┌────────

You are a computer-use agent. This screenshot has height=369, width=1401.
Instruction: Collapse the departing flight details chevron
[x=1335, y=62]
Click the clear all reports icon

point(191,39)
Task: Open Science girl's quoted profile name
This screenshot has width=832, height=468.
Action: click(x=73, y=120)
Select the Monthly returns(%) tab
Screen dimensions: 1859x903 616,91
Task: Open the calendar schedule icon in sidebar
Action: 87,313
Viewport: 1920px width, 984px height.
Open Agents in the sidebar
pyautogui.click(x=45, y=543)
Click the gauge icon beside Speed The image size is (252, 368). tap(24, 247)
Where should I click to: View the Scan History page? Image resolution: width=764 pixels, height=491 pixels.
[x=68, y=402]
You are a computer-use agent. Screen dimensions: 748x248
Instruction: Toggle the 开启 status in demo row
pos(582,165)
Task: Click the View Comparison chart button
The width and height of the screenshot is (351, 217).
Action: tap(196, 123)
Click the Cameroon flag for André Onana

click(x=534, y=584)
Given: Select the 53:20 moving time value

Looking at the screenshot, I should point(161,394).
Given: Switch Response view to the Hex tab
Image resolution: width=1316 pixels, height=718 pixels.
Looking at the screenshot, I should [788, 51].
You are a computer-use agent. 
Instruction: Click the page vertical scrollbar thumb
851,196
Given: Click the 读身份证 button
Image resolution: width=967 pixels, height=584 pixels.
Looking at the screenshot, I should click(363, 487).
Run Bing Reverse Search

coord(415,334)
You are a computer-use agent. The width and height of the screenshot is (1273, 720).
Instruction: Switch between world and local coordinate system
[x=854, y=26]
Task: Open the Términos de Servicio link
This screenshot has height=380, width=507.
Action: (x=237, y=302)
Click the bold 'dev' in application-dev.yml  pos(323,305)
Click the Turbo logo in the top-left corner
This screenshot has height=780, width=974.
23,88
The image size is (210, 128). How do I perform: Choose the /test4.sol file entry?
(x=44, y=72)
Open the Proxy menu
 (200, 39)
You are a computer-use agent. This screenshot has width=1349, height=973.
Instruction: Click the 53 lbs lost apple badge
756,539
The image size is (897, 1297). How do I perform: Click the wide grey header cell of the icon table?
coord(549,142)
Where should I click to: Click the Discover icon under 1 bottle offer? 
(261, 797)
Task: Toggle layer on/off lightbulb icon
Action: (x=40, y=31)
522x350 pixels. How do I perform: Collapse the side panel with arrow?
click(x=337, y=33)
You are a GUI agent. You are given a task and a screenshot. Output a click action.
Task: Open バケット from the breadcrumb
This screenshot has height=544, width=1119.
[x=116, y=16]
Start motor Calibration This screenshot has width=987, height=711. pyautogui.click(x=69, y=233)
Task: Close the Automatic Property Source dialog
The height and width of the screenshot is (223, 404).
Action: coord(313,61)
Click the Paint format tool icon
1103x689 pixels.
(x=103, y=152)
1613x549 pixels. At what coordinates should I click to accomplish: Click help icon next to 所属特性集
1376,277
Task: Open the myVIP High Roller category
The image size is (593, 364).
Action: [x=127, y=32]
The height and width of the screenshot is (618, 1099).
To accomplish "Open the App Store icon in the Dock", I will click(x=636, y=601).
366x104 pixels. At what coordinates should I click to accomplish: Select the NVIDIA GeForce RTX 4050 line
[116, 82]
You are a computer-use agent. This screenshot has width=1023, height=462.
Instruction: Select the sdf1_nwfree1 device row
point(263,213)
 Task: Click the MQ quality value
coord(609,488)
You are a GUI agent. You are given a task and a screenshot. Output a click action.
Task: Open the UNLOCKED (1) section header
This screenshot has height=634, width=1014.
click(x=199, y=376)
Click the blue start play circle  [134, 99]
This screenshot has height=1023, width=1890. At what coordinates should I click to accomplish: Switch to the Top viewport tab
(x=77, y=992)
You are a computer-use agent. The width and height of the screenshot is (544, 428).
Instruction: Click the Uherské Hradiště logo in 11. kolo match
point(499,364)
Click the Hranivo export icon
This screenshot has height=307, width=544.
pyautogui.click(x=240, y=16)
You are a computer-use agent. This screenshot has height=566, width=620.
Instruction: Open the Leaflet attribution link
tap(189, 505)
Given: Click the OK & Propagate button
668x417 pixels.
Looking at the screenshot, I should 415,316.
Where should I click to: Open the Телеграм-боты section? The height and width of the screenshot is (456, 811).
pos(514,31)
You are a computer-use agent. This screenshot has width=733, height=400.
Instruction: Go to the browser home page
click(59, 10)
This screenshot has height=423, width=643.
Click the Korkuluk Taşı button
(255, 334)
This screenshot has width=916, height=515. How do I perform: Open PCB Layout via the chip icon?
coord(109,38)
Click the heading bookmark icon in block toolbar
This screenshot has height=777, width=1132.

└────────

STATED EXERCISE:
Reproduce the lines above with "computer-use agent" renamed to "desktop assistant" and nothing else altered.

RESULT:
You are a desktop assistant. This screenshot has height=369, width=1401.
Instruction: Collapse the departing flight details chevron
[x=1335, y=62]
Click the clear all reports icon

point(191,39)
Task: Open Science girl's quoted profile name
This screenshot has width=832, height=468.
Action: click(x=73, y=120)
Select the Monthly returns(%) tab
Screen dimensions: 1859x903 616,91
Task: Open the calendar schedule icon in sidebar
Action: 87,313
Viewport: 1920px width, 984px height.
Open Agents in the sidebar
pyautogui.click(x=45, y=543)
Click the gauge icon beside Speed The image size is (252, 368). tap(24, 247)
Where should I click to: View the Scan History page? Image resolution: width=764 pixels, height=491 pixels.
[x=68, y=402]
You are a desktop assistant. Screen dimensions: 748x248
Instruction: Toggle the 开启 status in demo row
pos(582,165)
Task: Click the View Comparison chart button
The width and height of the screenshot is (351, 217).
Action: tap(196, 123)
Click the Cameroon flag for André Onana

click(x=534, y=584)
Given: Select the 53:20 moving time value

Looking at the screenshot, I should point(161,394).
Given: Switch Response view to the Hex tab
Image resolution: width=1316 pixels, height=718 pixels.
Looking at the screenshot, I should [788, 51].
You are a desktop assistant. 
Instruction: Click the page vertical scrollbar thumb
851,196
Given: Click the 读身份证 button
Image resolution: width=967 pixels, height=584 pixels.
Looking at the screenshot, I should click(363, 487).
Run Bing Reverse Search

coord(415,334)
You are a desktop assistant. The width and height of the screenshot is (1273, 720).
Instruction: Switch between world and local coordinate system
[x=854, y=26]
Task: Open the Términos de Servicio link
This screenshot has height=380, width=507.
Action: (x=237, y=302)
Click the bold 'dev' in application-dev.yml  pos(323,305)
Click the Turbo logo in the top-left corner
This screenshot has height=780, width=974.
23,88
The image size is (210, 128). How do I perform: Choose the /test4.sol file entry?
(x=44, y=72)
Open the Proxy menu
 (200, 39)
You are a desktop assistant. This screenshot has width=1349, height=973.
Instruction: Click the 53 lbs lost apple badge
756,539
The image size is (897, 1297). How do I perform: Click the wide grey header cell of the icon table?
coord(549,142)
Where should I click to: Click the Discover icon under 1 bottle offer? 
(261, 797)
Task: Toggle layer on/off lightbulb icon
Action: (x=40, y=31)
522x350 pixels. How do I perform: Collapse the side panel with arrow?
click(x=337, y=33)
You are a GUI agent. You are given a task and a screenshot. Output a click action.
Task: Open バケット from the breadcrumb
This screenshot has height=544, width=1119.
[x=116, y=16]
Start motor Calibration This screenshot has width=987, height=711. pyautogui.click(x=69, y=233)
Task: Close the Automatic Property Source dialog
The height and width of the screenshot is (223, 404).
Action: coord(313,61)
Click the Paint format tool icon
1103x689 pixels.
(x=103, y=152)
1613x549 pixels. At what coordinates should I click to accomplish: Click help icon next to 所属特性集
1376,277
Task: Open the myVIP High Roller category
The image size is (593, 364).
Action: [x=127, y=32]
The height and width of the screenshot is (618, 1099).
To accomplish "Open the App Store icon in the Dock", I will click(x=636, y=601).
366x104 pixels. At what coordinates should I click to accomplish: Select the NVIDIA GeForce RTX 4050 line
[116, 82]
You are a desktop assistant. This screenshot has width=1023, height=462.
Instruction: Select the sdf1_nwfree1 device row
point(263,213)
 Task: Click the MQ quality value
coord(609,488)
You are a GUI agent. You are given a task and a screenshot. Output a click action.
Task: Open the UNLOCKED (1) section header
This screenshot has height=634, width=1014.
click(x=199, y=376)
Click the blue start play circle  [134, 99]
This screenshot has height=1023, width=1890. At what coordinates should I click to accomplish: Switch to the Top viewport tab
(x=77, y=992)
You are a desktop assistant. The width and height of the screenshot is (544, 428).
Instruction: Click the Uherské Hradiště logo in 11. kolo match
point(499,364)
Click the Hranivo export icon
This screenshot has height=307, width=544.
pyautogui.click(x=240, y=16)
You are a desktop assistant. This screenshot has height=566, width=620.
Instruction: Open the Leaflet attribution link
tap(189, 505)
Given: Click the OK & Propagate button
668x417 pixels.
Looking at the screenshot, I should 415,316.
Where should I click to: Open the Телеграм-боты section? The height and width of the screenshot is (456, 811).
pos(514,31)
You are a desktop assistant. This screenshot has width=733, height=400.
Instruction: Go to the browser home page
click(59, 10)
This screenshot has height=423, width=643.
Click the Korkuluk Taşı button
(255, 334)
This screenshot has width=916, height=515. How do I perform: Open PCB Layout via the chip icon?
coord(109,38)
Click the heading bookmark icon in block toolbar
This screenshot has height=777, width=1132.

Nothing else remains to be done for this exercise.